How a part is built changes how the soak reaches it. An open board takes moisture across its whole surface at once, wetting through in hours and reaching equilibrium with the chamber early in the run. A sealed enclosure resists, holding the damp out until water finds a path through a seam or diffuses slowly through a gasket, and then traps it inside long after the chamber is switched off. The standard's steady condition suits both, giving the open part a uniform exposure and the sealed one the patient time its slow ingress demands. A run long enough to drive moisture into a well-sealed box can be many times what an open board needs to show the same effect, and that gap is the reason the duration ladder stretches out to weeks rather than stopping at a few convenient days. The build sets the clock as much as the climate does.
A short exposure tells little about steady moisture.
Water moves into a material slowly, so a part pulled after an hour looks fine while the same part after ten days has taken on enough moisture to fail. The steady soak gives the water the time it needs to reach equilibrium with the part, and Cab durations stretch to days and weeks to allow it. The result reflects where the part settles in damp air rather than where it sits on the way there.
Test Cab is the general, steady member of the damp heat family. The cyclic method swings temperature to drive condensation and breathing. The composite method adds a freeze. The component-focused steady test pushes the temperature and humidity higher to age small parts fast. Cab holds the broad middle, a constant warm and humid soak at a chosen severity, used across equipment and components alike when the question is how a product copes with steady moisture over time.
The hard part of a steady damp soak is endurance rather than extremity. A run can hold one warm temperature and one high humidity for hundreds or thousands of hours, and any drift over that span shifts the stress the parts feel, so the chamber has to keep the same number flat while a building's day and night swing around it. The humidity and the temperature are bound together, since relative humidity depends on temperature, and a box that lets its heat sag overnight watches its humidity climb off target without a drop of extra moisture entering. Meeting the standard means holding both loops steady at once, week after week, on a supply of pure water that never runs dry.
Then the band has to hold across the whole working space rather than at the control sensor alone. The standard ties its tolerance to that space, pulling the measuring points clear of the walls, the door, and the air inlets, and a chamber that reads its target at the sensor can still run a few percent off in a far corner. A careful run maps the loaded space, places the parts where the condition holds, and trims its humidifier in fine steps so the reading sits flat rather than rippling. The whole value of a long soak rests on that quiet steadiness, since a condition that wandered partway through ages the parts to a number no one can trust.

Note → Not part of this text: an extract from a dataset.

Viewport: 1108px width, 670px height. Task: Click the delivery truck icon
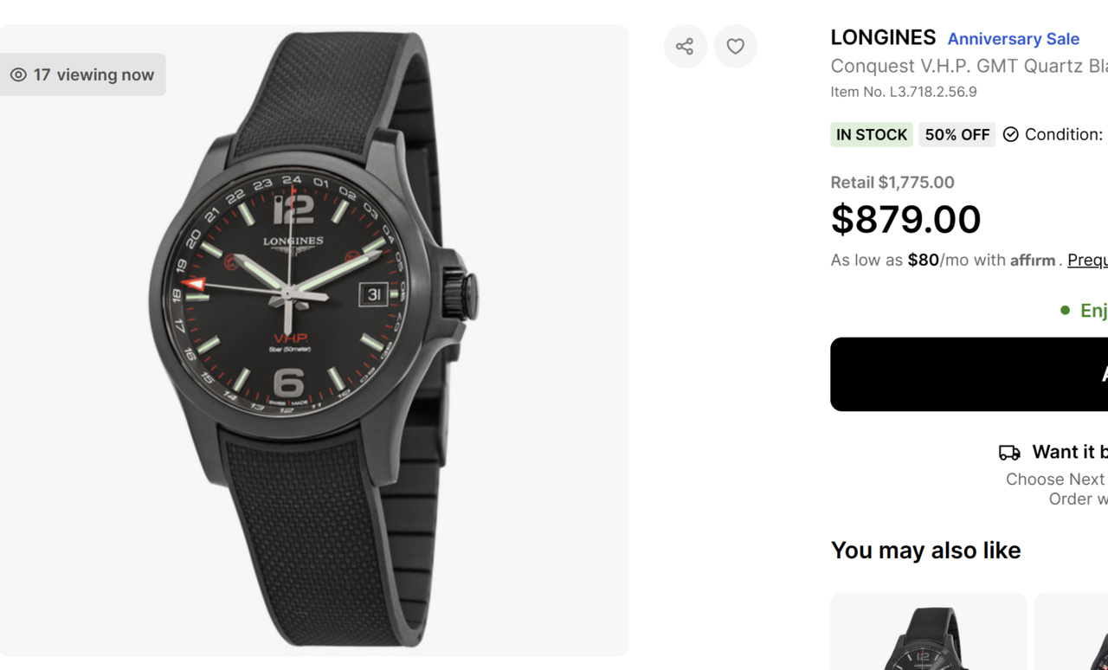point(1009,453)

Steady-state damp heat is a test of patience, and its result lives in the parameters.
IEC 60068-2-78 holds a part at a chosen temperature and humidity for a chosen time, and the value of the run depends on how exactly the chamber keeps those numbers, inside the band, uniform across the working space, and steady hour to hour, with no condensation and pure water behind the humidity. Set and held that way, a Cab soak tells a maker how a product will fare after a long spell in warm, damp air, the climate of a tropical store, a humid basement, or a season of wet heat.